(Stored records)
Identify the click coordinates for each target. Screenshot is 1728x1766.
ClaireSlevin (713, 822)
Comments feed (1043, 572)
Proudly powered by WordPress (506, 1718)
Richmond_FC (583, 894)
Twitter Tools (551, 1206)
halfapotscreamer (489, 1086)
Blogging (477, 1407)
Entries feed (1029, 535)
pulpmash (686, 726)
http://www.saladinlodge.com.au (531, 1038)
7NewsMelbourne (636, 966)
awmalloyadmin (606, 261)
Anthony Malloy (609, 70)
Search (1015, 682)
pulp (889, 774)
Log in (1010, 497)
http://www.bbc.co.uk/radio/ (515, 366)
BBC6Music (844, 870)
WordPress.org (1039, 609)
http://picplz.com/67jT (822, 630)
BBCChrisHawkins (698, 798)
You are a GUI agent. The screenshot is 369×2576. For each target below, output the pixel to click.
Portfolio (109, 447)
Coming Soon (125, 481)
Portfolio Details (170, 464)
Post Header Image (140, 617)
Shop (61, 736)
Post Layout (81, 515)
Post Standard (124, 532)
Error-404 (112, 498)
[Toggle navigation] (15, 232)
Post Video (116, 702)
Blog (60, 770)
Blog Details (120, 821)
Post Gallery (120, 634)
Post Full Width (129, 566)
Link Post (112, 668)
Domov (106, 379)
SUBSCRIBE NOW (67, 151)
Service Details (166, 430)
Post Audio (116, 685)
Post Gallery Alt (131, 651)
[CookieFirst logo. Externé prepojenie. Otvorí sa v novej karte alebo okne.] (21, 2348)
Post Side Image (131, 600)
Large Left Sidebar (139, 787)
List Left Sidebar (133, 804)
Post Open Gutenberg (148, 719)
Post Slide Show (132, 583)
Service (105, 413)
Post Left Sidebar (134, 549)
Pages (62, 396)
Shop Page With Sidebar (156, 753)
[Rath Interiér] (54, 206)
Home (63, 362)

§ **TASK INSTRUCTIONS**: Of the lines above, output exactly those from the line bearing "[Toggle navigation] (15, 232)" through the line bearing "Post Open Gutenberg (148, 719)", inclusive.

§ **ANSWER TO THE PROBLEM**:
[Toggle navigation] (15, 232)
Post Video (116, 702)
Blog (60, 770)
Blog Details (120, 821)
Post Gallery (120, 634)
Post Full Width (129, 566)
Link Post (112, 668)
Domov (106, 379)
SUBSCRIBE NOW (67, 151)
Service Details (166, 430)
Post Audio (116, 685)
Post Gallery Alt (131, 651)
[CookieFirst logo. Externé prepojenie. Otvorí sa v novej karte alebo okne.] (21, 2348)
Post Side Image (131, 600)
Large Left Sidebar (139, 787)
List Left Sidebar (133, 804)
Post Open Gutenberg (148, 719)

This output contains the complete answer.